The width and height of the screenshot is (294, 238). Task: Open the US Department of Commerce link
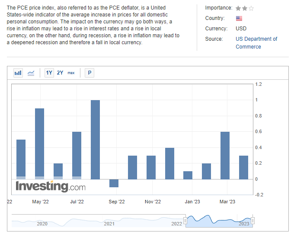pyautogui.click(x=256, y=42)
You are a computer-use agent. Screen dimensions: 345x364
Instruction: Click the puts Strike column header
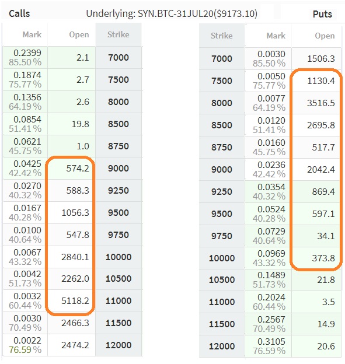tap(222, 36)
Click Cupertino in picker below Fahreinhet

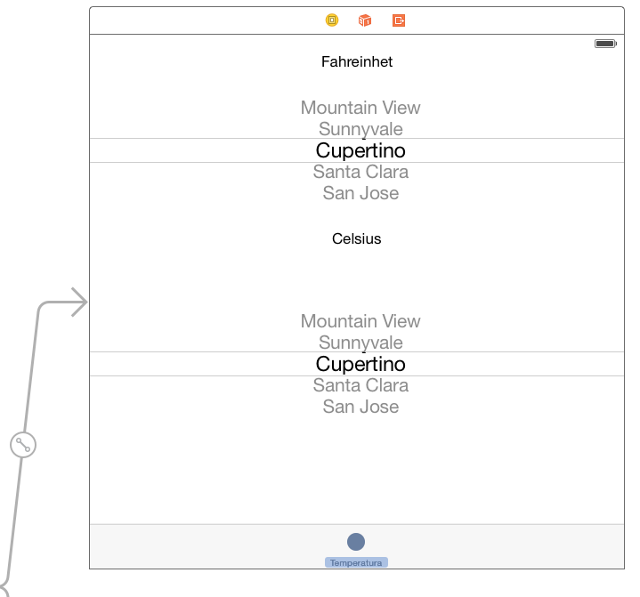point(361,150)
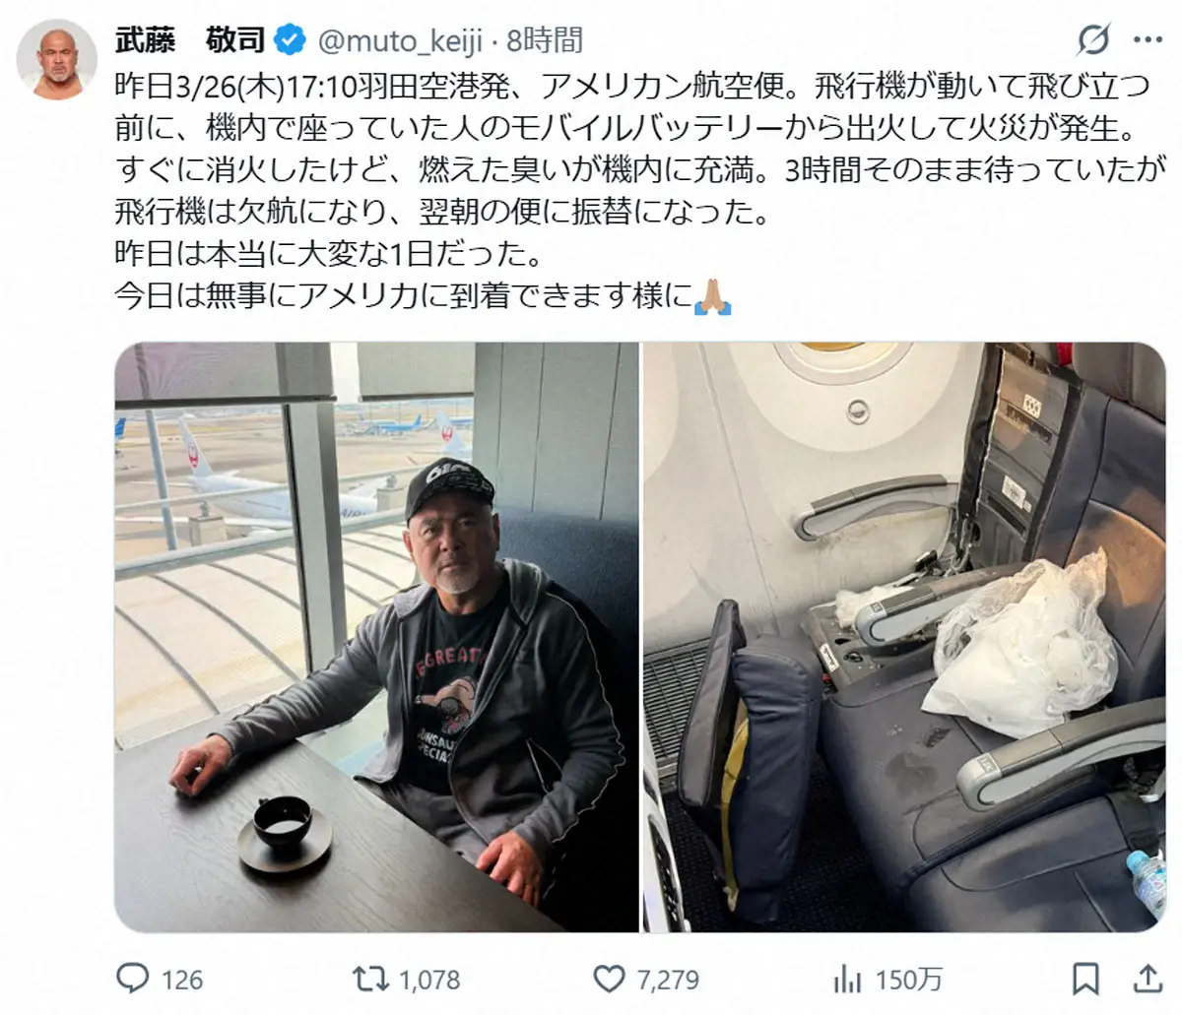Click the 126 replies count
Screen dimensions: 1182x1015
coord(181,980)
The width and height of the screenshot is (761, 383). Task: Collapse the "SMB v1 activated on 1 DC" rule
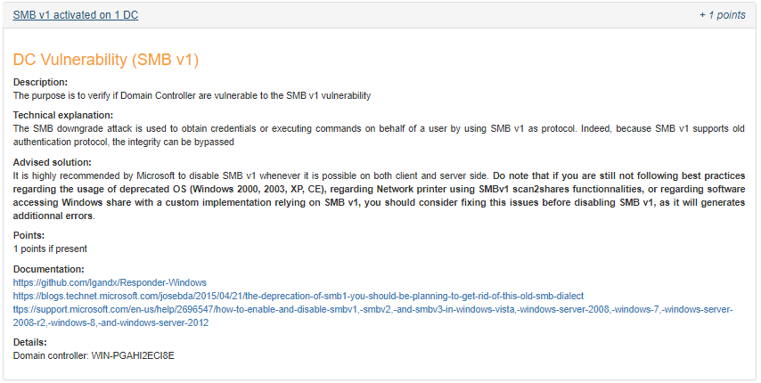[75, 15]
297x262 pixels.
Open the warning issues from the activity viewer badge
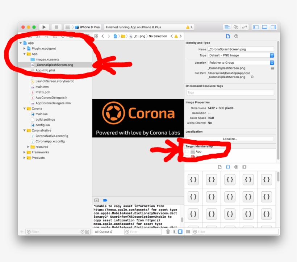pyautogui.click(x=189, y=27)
==
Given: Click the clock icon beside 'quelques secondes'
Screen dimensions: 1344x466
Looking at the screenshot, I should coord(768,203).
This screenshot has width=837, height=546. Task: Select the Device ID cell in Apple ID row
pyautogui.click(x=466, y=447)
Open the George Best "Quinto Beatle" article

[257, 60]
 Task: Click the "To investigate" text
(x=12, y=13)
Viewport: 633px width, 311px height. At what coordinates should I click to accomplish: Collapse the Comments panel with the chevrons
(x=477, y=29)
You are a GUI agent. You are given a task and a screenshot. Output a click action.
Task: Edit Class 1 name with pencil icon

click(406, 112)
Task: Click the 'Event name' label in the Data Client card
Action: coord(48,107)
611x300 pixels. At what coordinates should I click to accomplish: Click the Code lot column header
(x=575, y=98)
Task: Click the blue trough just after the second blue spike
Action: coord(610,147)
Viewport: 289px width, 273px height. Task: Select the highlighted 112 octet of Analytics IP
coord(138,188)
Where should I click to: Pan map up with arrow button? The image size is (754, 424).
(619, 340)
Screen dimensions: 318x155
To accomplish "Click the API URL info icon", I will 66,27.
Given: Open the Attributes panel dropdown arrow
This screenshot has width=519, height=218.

Problem to solve: Go through the listing, and whenever a line contains the string "agent", copy that line.

Reply:
You are a computer-use agent. Screen dimensions: 345x364
You are a GUI agent. You are given a task and a screenshot. Output a click action.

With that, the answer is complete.